**Stored data entries**
----

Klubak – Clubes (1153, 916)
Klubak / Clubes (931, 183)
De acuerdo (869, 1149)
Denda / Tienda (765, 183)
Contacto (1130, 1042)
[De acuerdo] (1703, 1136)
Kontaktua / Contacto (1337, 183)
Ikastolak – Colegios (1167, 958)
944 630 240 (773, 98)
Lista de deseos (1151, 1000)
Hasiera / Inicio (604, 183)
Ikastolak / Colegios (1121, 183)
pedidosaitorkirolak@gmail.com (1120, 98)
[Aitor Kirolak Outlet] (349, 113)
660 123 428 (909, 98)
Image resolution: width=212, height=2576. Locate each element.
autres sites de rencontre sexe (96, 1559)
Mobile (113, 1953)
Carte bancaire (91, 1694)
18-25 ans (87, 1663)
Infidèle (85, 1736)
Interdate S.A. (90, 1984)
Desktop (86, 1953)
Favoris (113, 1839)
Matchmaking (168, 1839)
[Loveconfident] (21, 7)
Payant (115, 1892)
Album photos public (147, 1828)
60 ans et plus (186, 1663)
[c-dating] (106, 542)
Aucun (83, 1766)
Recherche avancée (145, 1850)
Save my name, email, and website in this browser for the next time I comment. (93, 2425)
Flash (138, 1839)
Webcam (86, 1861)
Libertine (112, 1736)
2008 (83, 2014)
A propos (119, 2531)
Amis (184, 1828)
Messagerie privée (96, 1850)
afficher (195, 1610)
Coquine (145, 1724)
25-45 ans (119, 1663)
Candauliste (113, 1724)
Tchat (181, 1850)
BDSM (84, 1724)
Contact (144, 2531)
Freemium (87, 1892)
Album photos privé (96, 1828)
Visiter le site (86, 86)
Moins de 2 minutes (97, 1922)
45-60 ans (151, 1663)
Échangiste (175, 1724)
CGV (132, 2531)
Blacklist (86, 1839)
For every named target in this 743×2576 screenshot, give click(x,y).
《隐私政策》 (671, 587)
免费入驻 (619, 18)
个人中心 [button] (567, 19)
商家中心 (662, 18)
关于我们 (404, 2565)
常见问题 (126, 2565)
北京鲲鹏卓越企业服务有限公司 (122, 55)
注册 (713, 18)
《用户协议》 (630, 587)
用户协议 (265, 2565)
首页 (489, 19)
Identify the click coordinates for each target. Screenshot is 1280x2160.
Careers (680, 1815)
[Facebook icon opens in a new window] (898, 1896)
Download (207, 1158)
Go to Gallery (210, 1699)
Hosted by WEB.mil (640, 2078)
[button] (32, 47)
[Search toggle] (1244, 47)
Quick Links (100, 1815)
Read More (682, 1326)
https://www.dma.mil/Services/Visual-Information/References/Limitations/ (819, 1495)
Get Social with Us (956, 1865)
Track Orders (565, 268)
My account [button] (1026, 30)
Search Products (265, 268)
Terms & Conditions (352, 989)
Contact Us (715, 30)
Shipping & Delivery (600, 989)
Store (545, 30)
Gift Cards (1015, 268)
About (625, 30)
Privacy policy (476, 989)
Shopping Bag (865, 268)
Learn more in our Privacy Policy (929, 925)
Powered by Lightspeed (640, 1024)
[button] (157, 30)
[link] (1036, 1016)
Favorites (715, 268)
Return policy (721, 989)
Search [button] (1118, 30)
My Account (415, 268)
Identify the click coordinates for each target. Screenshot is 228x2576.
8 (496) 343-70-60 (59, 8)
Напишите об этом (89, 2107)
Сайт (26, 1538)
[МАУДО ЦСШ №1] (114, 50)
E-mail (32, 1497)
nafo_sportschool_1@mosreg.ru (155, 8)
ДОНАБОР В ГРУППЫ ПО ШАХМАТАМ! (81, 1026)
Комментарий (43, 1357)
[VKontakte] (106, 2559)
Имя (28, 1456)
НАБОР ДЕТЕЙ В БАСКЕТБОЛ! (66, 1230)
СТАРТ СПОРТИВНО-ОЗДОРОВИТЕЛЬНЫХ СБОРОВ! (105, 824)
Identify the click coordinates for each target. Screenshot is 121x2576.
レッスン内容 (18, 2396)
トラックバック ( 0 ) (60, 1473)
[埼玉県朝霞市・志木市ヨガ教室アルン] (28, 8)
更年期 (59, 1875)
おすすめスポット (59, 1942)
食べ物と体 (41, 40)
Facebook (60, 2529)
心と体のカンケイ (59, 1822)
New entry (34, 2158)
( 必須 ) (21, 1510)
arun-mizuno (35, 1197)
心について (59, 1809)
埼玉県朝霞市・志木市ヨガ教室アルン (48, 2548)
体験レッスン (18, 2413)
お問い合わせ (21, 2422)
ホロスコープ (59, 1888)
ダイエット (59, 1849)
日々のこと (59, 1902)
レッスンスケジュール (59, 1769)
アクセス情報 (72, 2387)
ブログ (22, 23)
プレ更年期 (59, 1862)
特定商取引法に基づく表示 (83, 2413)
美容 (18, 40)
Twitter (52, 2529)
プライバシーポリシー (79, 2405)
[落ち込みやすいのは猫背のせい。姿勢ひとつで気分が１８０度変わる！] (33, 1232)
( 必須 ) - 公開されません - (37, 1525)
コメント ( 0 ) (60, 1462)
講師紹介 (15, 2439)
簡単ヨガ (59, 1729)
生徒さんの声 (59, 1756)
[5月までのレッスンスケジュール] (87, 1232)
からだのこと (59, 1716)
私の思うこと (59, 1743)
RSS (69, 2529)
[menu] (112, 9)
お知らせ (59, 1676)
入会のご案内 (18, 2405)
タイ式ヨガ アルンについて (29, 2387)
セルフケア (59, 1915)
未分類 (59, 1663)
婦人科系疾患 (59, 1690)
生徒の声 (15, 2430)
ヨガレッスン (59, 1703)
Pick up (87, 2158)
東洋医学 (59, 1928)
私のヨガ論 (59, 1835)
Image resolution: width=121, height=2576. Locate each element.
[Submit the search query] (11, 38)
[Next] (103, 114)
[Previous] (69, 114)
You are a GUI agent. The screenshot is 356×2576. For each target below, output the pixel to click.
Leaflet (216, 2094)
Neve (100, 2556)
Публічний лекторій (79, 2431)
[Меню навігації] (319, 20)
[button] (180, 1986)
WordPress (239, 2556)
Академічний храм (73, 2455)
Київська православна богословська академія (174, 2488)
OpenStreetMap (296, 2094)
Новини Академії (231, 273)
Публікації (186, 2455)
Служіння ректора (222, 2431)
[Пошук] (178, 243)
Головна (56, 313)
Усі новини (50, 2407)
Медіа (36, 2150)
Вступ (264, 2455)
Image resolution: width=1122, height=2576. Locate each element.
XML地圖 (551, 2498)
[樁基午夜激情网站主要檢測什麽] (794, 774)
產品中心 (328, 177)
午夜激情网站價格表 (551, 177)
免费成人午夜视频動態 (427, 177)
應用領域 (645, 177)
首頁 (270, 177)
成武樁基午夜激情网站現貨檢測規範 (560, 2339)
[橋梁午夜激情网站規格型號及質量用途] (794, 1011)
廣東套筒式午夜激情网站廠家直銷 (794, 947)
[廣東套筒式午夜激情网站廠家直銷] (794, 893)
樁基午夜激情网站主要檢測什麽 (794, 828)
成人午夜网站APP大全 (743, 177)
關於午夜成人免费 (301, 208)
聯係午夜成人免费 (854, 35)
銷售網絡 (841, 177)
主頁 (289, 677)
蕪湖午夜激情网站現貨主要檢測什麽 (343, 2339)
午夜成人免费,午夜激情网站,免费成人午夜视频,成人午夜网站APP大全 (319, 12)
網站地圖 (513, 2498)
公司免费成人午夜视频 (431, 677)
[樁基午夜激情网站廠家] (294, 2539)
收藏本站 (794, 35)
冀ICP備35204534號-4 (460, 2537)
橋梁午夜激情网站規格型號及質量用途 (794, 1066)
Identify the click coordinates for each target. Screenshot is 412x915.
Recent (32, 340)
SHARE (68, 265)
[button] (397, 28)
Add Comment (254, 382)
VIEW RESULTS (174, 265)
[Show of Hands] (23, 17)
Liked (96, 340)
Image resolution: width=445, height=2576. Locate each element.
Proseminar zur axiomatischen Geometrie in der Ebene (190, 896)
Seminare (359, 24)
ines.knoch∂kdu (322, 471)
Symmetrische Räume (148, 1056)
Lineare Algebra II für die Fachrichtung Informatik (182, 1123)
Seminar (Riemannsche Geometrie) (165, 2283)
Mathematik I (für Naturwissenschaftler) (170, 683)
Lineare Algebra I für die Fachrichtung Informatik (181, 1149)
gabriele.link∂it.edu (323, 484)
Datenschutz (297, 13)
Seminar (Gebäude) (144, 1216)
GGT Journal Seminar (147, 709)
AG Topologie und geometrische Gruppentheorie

----

**Directions**
Could you transcribe the entries above word for word, from the line with "A propos (119, 2531)" down to the line with "E-mail (32, 1497)", keeping both?

**Output of the exercise**
A propos (119, 2531)
Amis (184, 1828)
Messagerie privée (96, 1850)
afficher (195, 1610)
Coquine (145, 1724)
25-45 ans (119, 1663)
Candauliste (113, 1724)
Tchat (181, 1850)
BDSM (84, 1724)
Contact (144, 2531)
Freemium (87, 1892)
Album photos privé (96, 1828)
Visiter le site (86, 86)
Moins de 2 minutes (97, 1922)
45-60 ans (151, 1663)
Échangiste (175, 1724)
CGV (132, 2531)
Blacklist (86, 1839)
For every named target in this 743×2576 screenshot, give click(x,y).
《隐私政策》 (671, 587)
免费入驻 (619, 18)
个人中心 [button] (567, 19)
商家中心 (662, 18)
关于我们 (404, 2565)
常见问题 (126, 2565)
北京鲲鹏卓越企业服务有限公司 (122, 55)
注册 (713, 18)
《用户协议》 (630, 587)
用户协议 (265, 2565)
首页 (489, 19)
Identify the click coordinates for each target. Screenshot is 1280x2160.
Careers (680, 1815)
[Facebook icon opens in a new window] (898, 1896)
Download (207, 1158)
Go to Gallery (210, 1699)
Hosted by WEB.mil (640, 2078)
[button] (32, 47)
[Search toggle] (1244, 47)
Quick Links (100, 1815)
Read More (682, 1326)
https://www.dma.mil/Services/Visual-Information/References/Limitations/ (819, 1495)
Get Social with Us (956, 1865)
Track Orders (565, 268)
My account [button] (1026, 30)
Search Products (265, 268)
Terms & Conditions (352, 989)
Contact Us (715, 30)
Shipping & Delivery (600, 989)
Store (545, 30)
Gift Cards (1015, 268)
About (625, 30)
Privacy policy (476, 989)
Shopping Bag (865, 268)
Learn more in our Privacy Policy (929, 925)
Powered by Lightspeed (640, 1024)
[button] (157, 30)
[link] (1036, 1016)
Favorites (715, 268)
Return policy (721, 989)
Search [button] (1118, 30)
My Account (415, 268)
Identify the click coordinates for each target. Screenshot is 228x2576.
8 (496) 343-70-60 (59, 8)
Напишите об этом (89, 2107)
Сайт (26, 1538)
[МАУДО ЦСШ №1] (114, 50)
E-mail (32, 1497)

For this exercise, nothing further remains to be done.